Task brief: Turn the material from the line containing "Click the OverDrive logo in the header" through the line containing "Screen dimensions: 475x379" into a Markdown table with the columns "Row" and "Line", skipping blank lines and leaving the pictures out.

Supplied records:
※ ※ ※

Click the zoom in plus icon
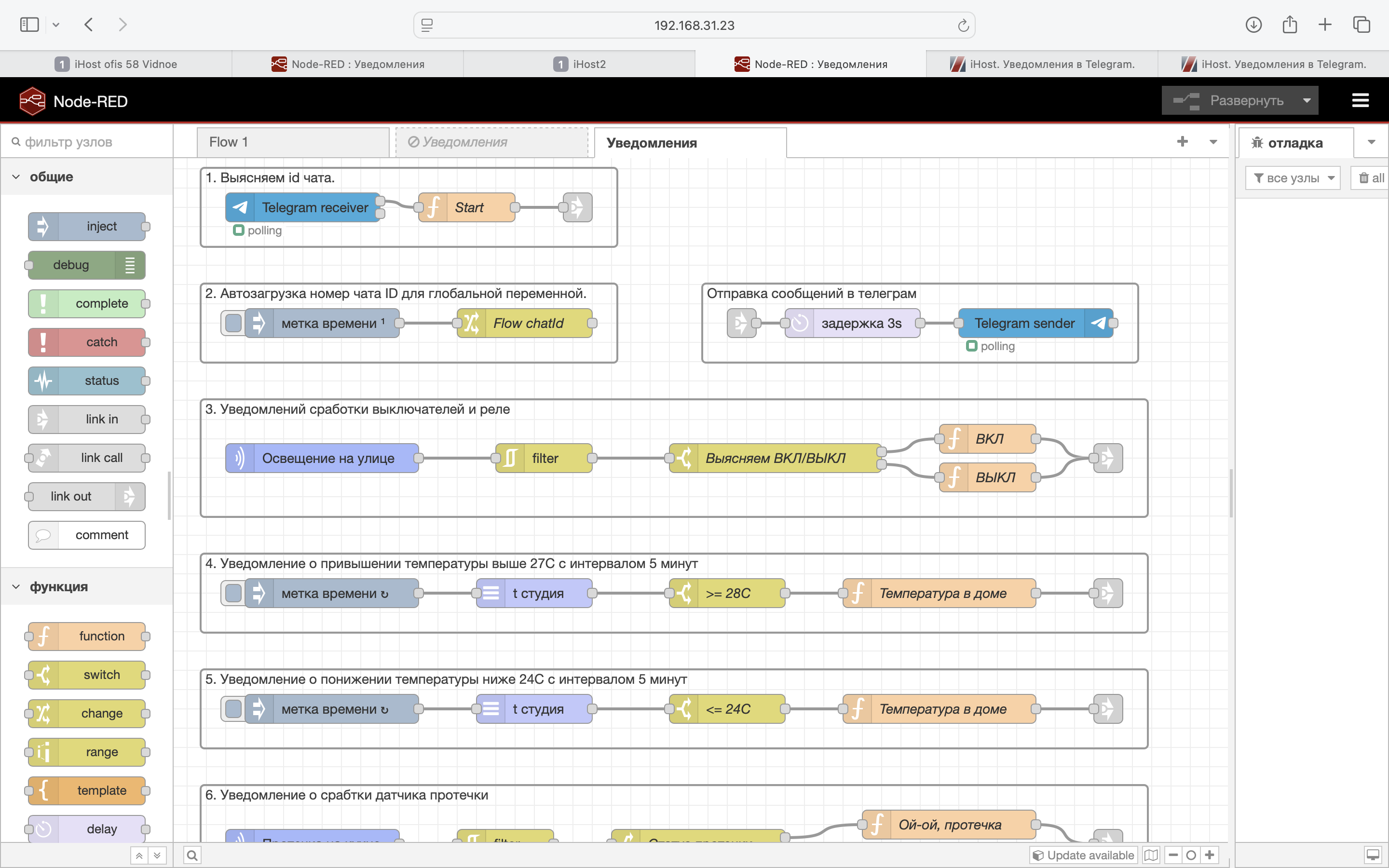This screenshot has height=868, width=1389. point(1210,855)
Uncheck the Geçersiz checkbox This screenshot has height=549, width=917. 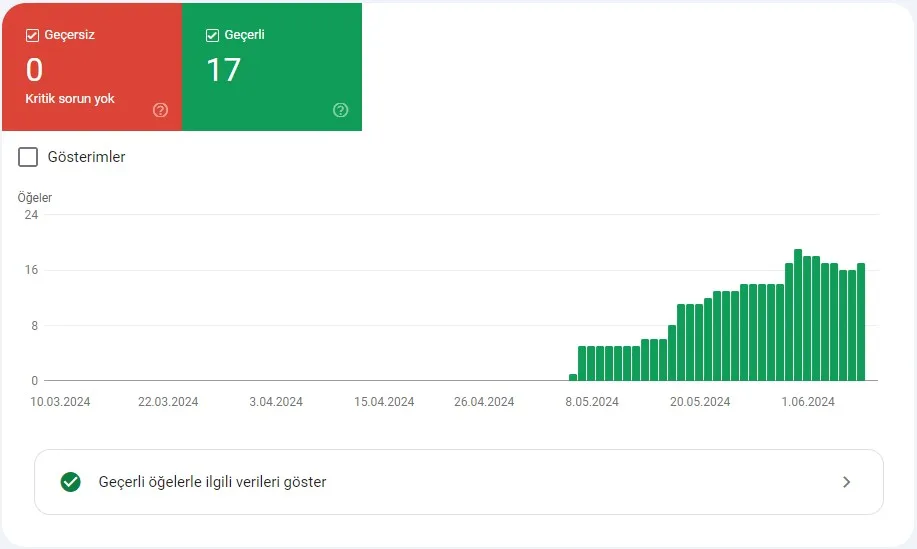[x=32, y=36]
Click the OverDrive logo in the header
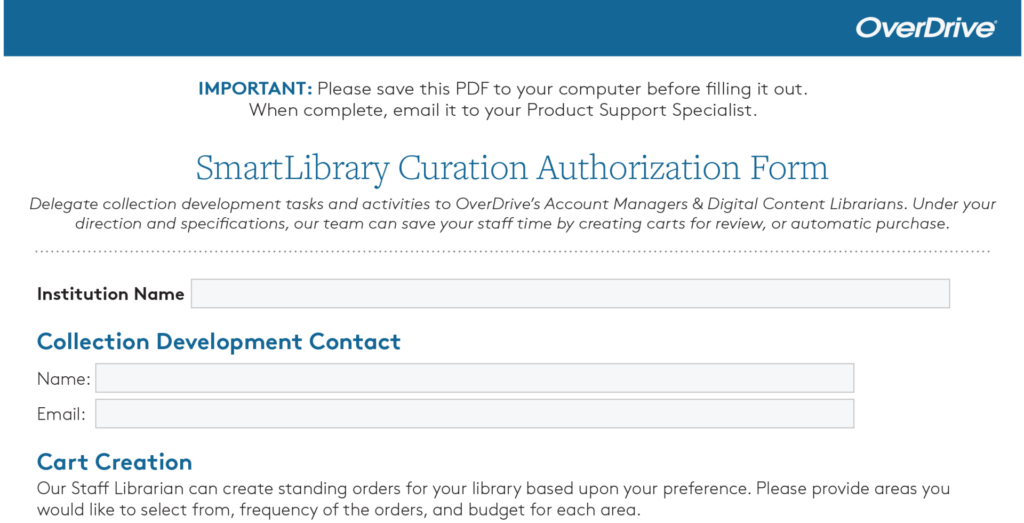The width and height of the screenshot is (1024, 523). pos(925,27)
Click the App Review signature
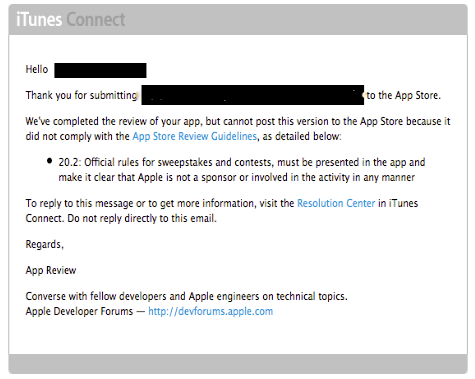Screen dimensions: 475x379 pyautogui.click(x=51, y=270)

※ ※ ※

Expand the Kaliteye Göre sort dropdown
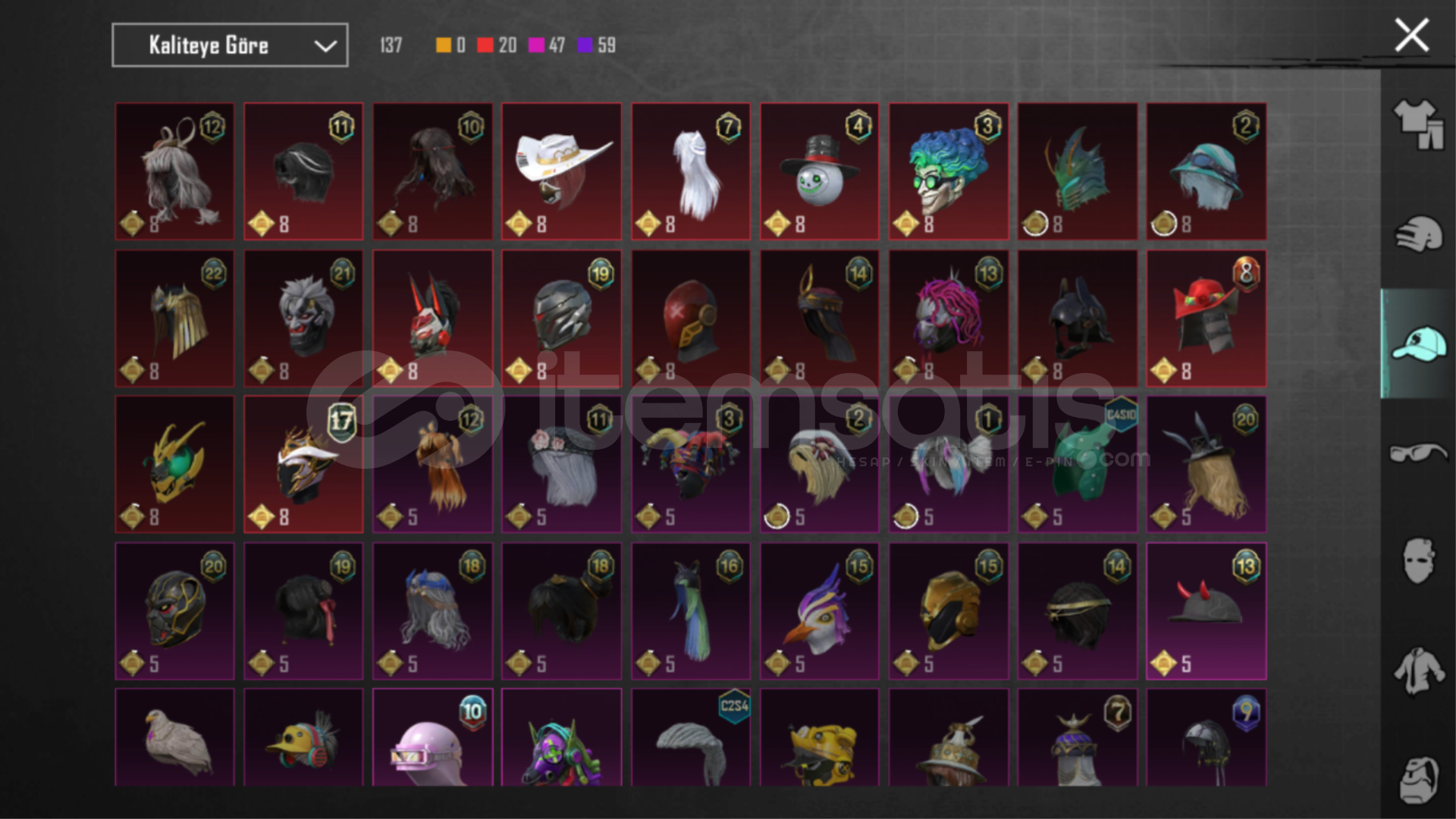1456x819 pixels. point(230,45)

※ ※ ※

Solution for this task:
| Row | Line |
|---|---|
| 1 | Click the OverDrive logo in the header |
| 2 | The width and height of the screenshot is (1024, 523). pos(925,27) |
| 3 | Click the App Review signature |
| 4 | Screen dimensions: 475x379 pyautogui.click(x=51, y=270) |